→ REQUIREMENT:
The records must be repeated exactly and in their entirety.

[Opening RECORDS FOR THIS EXERCISE section]

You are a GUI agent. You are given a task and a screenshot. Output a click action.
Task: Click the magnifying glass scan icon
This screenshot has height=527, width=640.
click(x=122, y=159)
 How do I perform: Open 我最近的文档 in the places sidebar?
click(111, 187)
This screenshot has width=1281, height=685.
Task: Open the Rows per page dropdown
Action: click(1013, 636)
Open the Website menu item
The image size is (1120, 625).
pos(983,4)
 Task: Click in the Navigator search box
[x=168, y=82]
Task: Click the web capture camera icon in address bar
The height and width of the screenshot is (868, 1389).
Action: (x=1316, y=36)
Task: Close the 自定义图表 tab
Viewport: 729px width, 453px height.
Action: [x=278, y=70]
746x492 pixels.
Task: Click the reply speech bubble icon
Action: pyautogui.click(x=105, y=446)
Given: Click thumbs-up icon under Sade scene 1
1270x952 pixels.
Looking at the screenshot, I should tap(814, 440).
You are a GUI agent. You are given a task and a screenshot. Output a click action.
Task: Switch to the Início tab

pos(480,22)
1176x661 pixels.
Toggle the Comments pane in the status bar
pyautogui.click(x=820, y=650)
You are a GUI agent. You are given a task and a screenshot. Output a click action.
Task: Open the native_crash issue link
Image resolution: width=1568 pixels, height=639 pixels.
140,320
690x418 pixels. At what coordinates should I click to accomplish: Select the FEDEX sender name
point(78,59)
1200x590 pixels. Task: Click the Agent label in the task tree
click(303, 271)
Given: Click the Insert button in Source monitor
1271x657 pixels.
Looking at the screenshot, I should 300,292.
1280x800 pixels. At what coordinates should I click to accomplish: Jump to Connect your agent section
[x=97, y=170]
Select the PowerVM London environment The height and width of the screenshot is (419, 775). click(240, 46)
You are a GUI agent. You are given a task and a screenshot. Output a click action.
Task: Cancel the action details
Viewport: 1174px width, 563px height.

[Closing RECORDS FOR THIS EXERCISE section]

→ SOLVED EXERCISE:
You are a GUI agent. You are given a task and a screenshot. Output a click action.
Task: Click the magnifying glass scan icon
This screenshot has height=527, width=640.
click(x=122, y=159)
 How do I perform: Open 我最近的文档 in the places sidebar?
click(111, 187)
This screenshot has width=1281, height=685.
Task: Open the Rows per page dropdown
Action: click(1013, 636)
Open the Website menu item
The image size is (1120, 625).
pos(983,4)
 Task: Click in the Navigator search box
[x=168, y=82]
Task: Click the web capture camera icon in address bar
The height and width of the screenshot is (868, 1389).
Action: (x=1316, y=36)
Task: Close the 自定义图表 tab
Viewport: 729px width, 453px height.
Action: [x=278, y=70]
746x492 pixels.
Task: Click the reply speech bubble icon
Action: pyautogui.click(x=105, y=446)
Given: Click thumbs-up icon under Sade scene 1
1270x952 pixels.
Looking at the screenshot, I should tap(814, 440).
You are a GUI agent. You are given a task and a screenshot. Output a click action.
Task: Switch to the Início tab

pos(480,22)
1176x661 pixels.
Toggle the Comments pane in the status bar
pyautogui.click(x=820, y=650)
You are a GUI agent. You are given a task and a screenshot. Output a click action.
Task: Open the native_crash issue link
Image resolution: width=1568 pixels, height=639 pixels.
140,320
690x418 pixels. At what coordinates should I click to accomplish: Select the FEDEX sender name
point(78,59)
1200x590 pixels. Task: Click the Agent label in the task tree
click(303, 271)
Given: Click the Insert button in Source monitor
1271x657 pixels.
Looking at the screenshot, I should 300,292.
1280x800 pixels. At what coordinates should I click to accomplish: Jump to Connect your agent section
[x=97, y=170]
Select the PowerVM London environment The height and width of the screenshot is (419, 775). click(240, 46)
You are a GUI agent. You are given a task and a screenshot. Output a click action.
Task: Cancel the action details
Viewport: 1174px width, 563px height.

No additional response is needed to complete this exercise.